I have to disagree with that statement.

I'm not sure what your pain is a result of, but for me, the combination of drugs that my Dr. uses to TREAT my diseases actually do work better than the opiates I was addicted to.

I have Lupus, Rheumatoid Arthritis, Osteoarthritis, and recently diagnosed degenerative disc disese. When I was using, any Rx my Dr. gave me that wasn't a narcotic went right in the trash . . . I never even had the script filled. I had myself convinced that if it wasn't gonna get my high. . . it wasn't going to do anything for my pain. And as long as I had that thought in my head, anything other than opiates else wasn't going to do anything to ease my pain.

After I got into Recovery, my Dr's began to prescribe many different meds that actually treat the diseases rather than just mask the pain. Of course every disease has a different treatment, but I take Naprosyn twice a day, everyday and after a few weeks and much to my surprise it actually had began to get the inflamation down which causes the pain. Good ol Naprosyn, which I used to call glorified Motin actually does work! I also take a med that is generally used for treatment in Cancer patients but because it slows down cell reproduction, it works in some patients with Lupus and RA. I also take one med that was originally prescribed only for Malaria patients, yeph, you read this right, Malaria. But it works well for some Lupus patients. Unfortunately I have to take steroids as well. When the Dr.'s try to wean me off of it, I have too much infammation in some of my vital organs so I'll have to stay on it until a new medicine is invented. And there are other meds that I take that all play a part in my pain being manageable.

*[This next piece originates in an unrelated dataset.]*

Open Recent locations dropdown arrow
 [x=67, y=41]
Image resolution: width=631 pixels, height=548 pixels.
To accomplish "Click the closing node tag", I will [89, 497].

I truly believe that some of us addicts are big babies. We don't like pain. We are used to numbing our pain and when we can't, we're not real happy. The other day, like Barb, I was in so much pain that I actually told my best friend that if I had any pain pills, I think I may have taken one. But I had to remember, I am an addict whose DOC is opiates. For this addict, taking an opiate pain pill is much like playing Russian Roulette . . . with a loaded gun. It would surely take me right back out. But I learned a very valuable lesson by this, I didn't use any opiates, I got out my friend the heating pad, nuked some rice socks (see thread on Pain Mgt. forum) turned on a really boring movie on tv and laid down on my bed. I woke up a few hours later, feeling a little bit better. . . and very, very grateful that I didn't have any pain pills here. I got through it . . . it didn't kill me. . . nor have I ever heard of someone actually dying from pain.

By no means am I saying that some addicts/alcoholics can take opiates as prescribed and not go back out. Am I envious of them? Sure I am! I wish I could be one of them, but I'm not. Acceptance once again has proven to be valuable to me.